> Problem to solve
Give only the number of lines in the listing below where the string "computer" occurs.

> Entries shown
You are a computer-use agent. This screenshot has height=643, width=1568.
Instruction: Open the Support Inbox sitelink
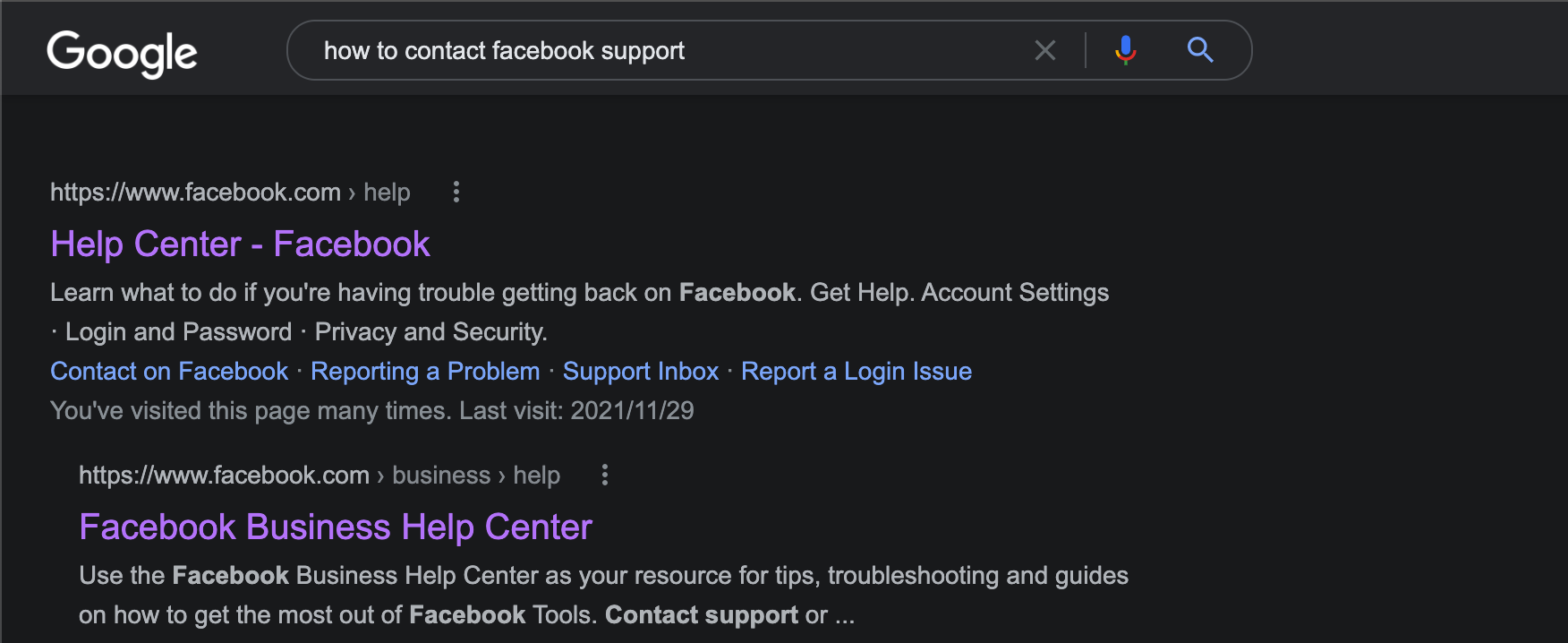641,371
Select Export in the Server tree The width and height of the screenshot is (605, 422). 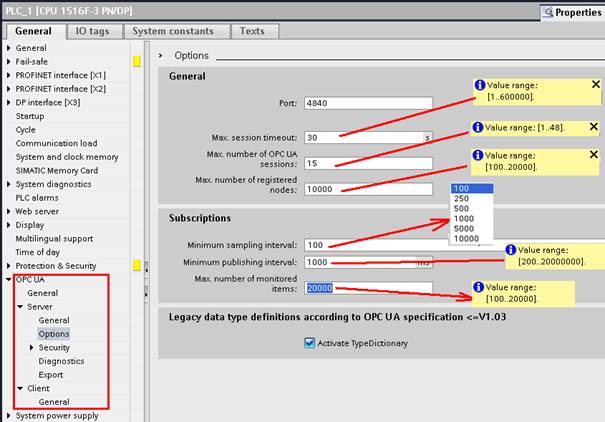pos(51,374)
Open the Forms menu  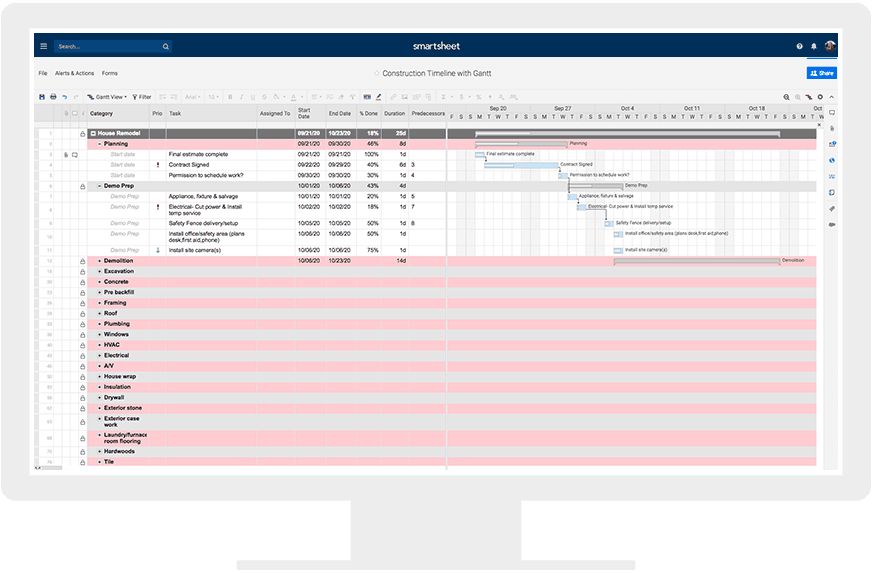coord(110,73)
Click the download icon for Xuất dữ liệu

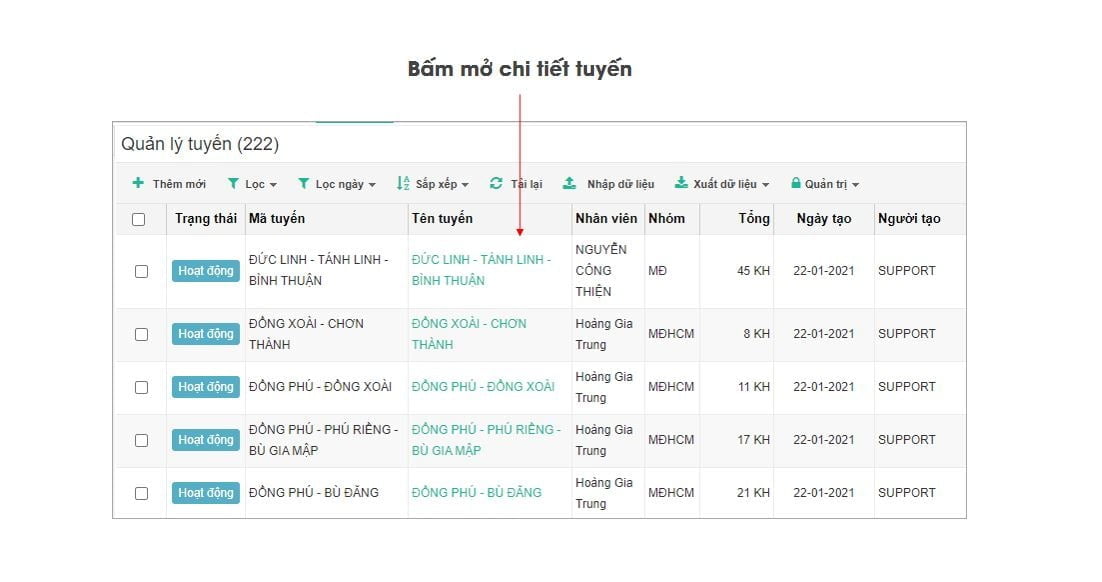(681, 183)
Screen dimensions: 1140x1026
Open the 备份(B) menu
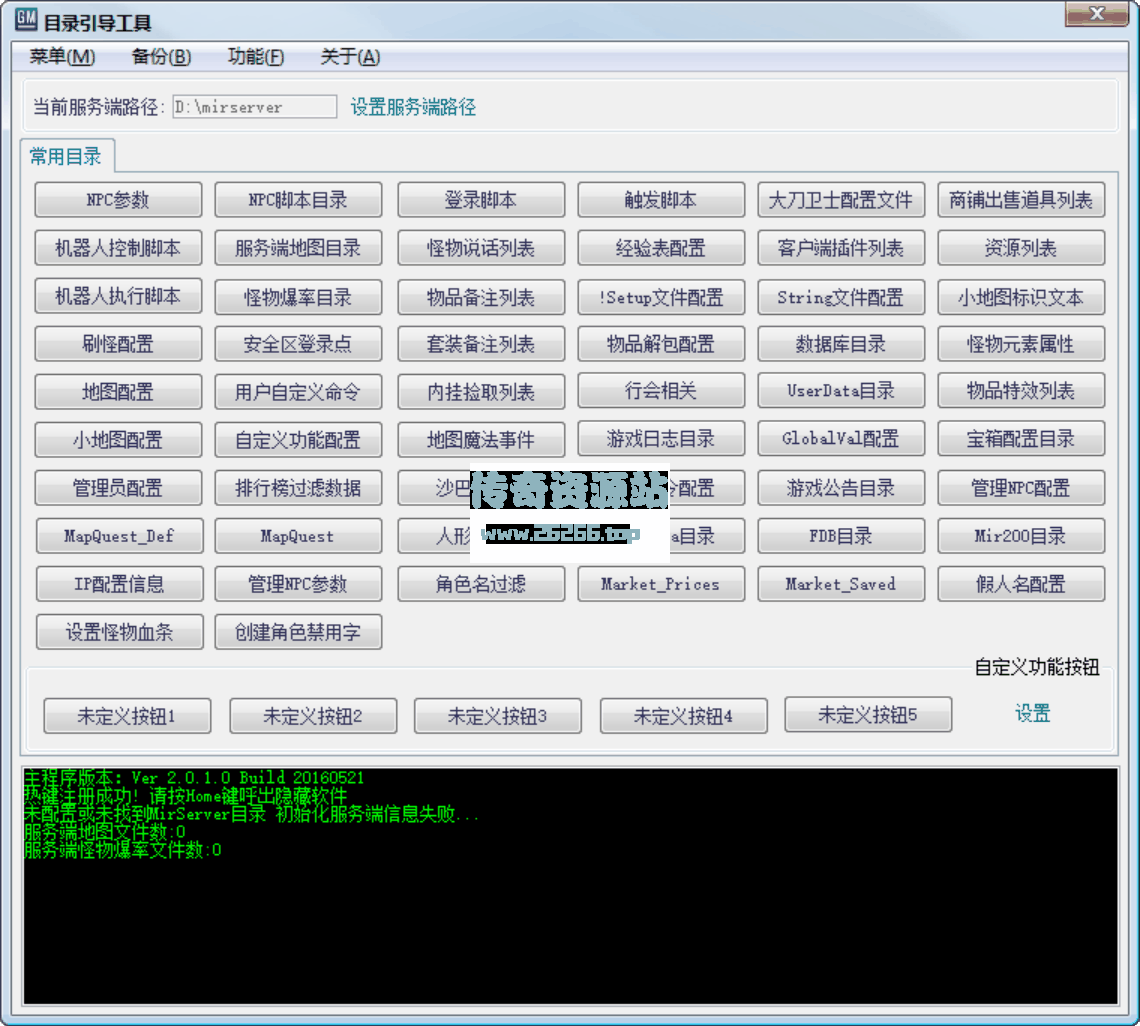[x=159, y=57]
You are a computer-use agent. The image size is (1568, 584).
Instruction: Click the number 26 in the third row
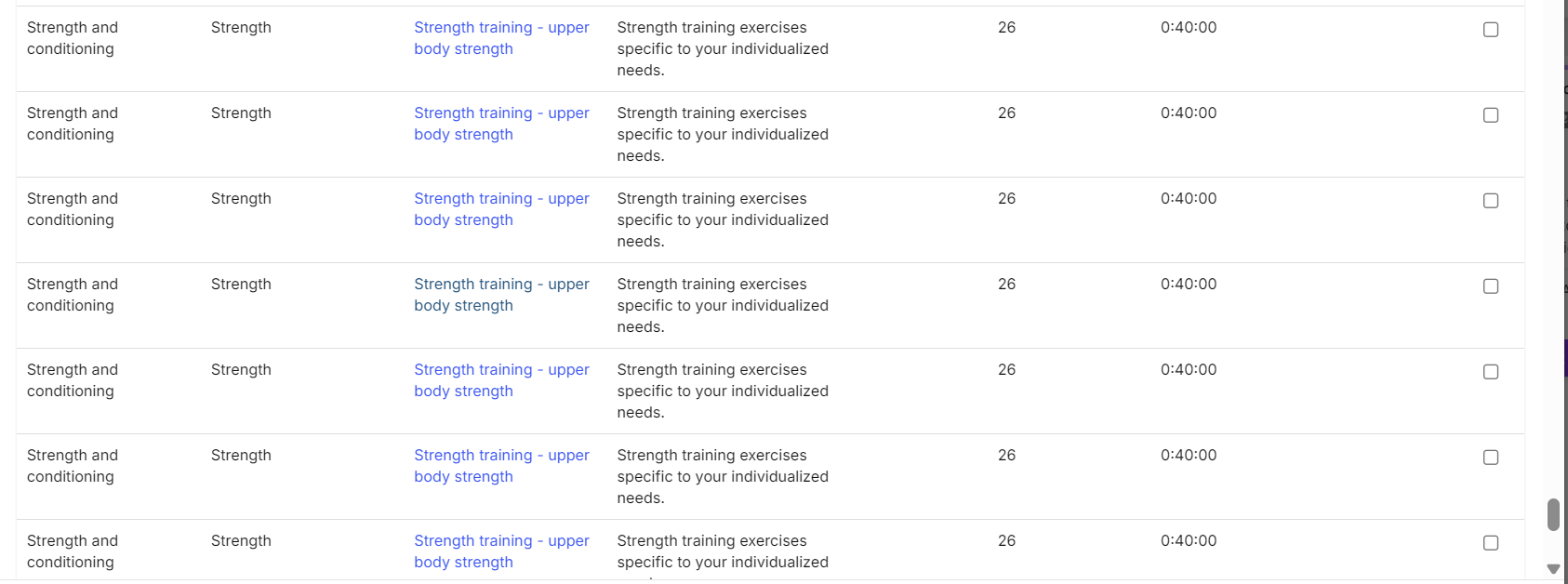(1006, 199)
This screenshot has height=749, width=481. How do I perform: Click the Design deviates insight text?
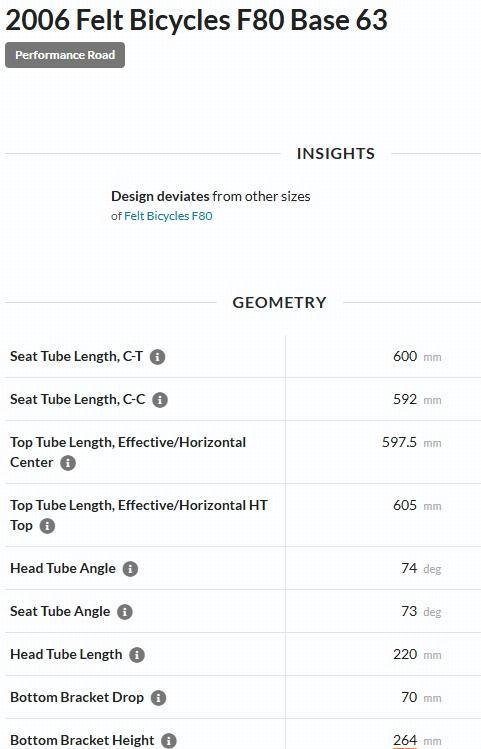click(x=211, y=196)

> Solution to this problem
2